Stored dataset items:
++++++++++++++++++++
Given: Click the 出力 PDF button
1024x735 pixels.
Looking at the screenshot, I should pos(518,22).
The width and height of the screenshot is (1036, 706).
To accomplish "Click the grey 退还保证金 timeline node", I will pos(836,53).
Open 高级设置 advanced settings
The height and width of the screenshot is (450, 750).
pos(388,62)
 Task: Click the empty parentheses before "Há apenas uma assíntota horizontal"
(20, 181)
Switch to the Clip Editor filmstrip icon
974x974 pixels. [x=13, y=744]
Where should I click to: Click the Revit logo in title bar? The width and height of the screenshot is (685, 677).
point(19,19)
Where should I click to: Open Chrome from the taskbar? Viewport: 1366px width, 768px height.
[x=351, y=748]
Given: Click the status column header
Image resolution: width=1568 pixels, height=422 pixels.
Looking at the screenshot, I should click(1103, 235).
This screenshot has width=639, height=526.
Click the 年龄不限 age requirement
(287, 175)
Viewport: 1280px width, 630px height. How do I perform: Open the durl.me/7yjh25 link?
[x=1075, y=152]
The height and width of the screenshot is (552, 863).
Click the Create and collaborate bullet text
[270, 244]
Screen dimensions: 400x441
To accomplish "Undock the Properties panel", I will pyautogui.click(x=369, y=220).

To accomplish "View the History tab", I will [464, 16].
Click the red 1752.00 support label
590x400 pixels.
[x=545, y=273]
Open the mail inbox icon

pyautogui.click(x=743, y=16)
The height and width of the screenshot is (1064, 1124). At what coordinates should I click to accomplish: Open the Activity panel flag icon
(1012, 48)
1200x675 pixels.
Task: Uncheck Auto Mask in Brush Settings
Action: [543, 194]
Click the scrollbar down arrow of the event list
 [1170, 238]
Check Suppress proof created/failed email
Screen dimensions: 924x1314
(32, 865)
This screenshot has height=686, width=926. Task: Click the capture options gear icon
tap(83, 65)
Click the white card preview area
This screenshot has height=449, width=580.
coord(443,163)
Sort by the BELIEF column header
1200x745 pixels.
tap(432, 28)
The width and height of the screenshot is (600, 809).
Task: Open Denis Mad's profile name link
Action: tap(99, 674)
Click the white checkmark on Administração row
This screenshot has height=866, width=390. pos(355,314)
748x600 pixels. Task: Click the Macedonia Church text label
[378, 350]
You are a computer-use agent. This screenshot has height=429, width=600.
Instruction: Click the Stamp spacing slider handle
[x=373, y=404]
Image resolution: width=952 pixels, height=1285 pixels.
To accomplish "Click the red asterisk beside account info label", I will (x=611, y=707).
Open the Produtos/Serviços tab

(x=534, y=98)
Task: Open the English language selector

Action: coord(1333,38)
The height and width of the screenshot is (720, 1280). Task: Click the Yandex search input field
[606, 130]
++++++++++++++++++++
EXERCISE DETAILS
Return the line that contains "Click the red 1752.00 support label" along with every line after it through the end of the entries, exactly, adding nothing.

RESPONSE BOX
Click the red 1752.00 support label
590x400 pixels.
[x=545, y=273]
Open the mail inbox icon

pyautogui.click(x=743, y=16)
The height and width of the screenshot is (1064, 1124). At what coordinates should I click to accomplish: Open the Activity panel flag icon
(1012, 48)
1200x675 pixels.
Task: Uncheck Auto Mask in Brush Settings
Action: [543, 194]
Click the scrollbar down arrow of the event list
 [1170, 238]
Check Suppress proof created/failed email
Screen dimensions: 924x1314
(32, 865)
This screenshot has height=686, width=926. Task: Click the capture options gear icon
tap(83, 65)
Click the white card preview area
This screenshot has height=449, width=580.
coord(443,163)
Sort by the BELIEF column header
1200x745 pixels.
tap(432, 28)
The width and height of the screenshot is (600, 809).
Task: Open Denis Mad's profile name link
Action: tap(99, 674)
Click the white checkmark on Administração row
This screenshot has height=866, width=390. pos(355,314)
748x600 pixels. Task: Click the Macedonia Church text label
[378, 350]
You are a computer-use agent. This screenshot has height=429, width=600.
Instruction: Click the Stamp spacing slider handle
[x=373, y=404]
Image resolution: width=952 pixels, height=1285 pixels.
To accomplish "Click the red asterisk beside account info label", I will (x=611, y=707).
Open the Produtos/Serviços tab

(x=534, y=98)
Task: Open the English language selector

Action: coord(1333,38)
The height and width of the screenshot is (720, 1280). Task: Click the Yandex search input field
[606, 130]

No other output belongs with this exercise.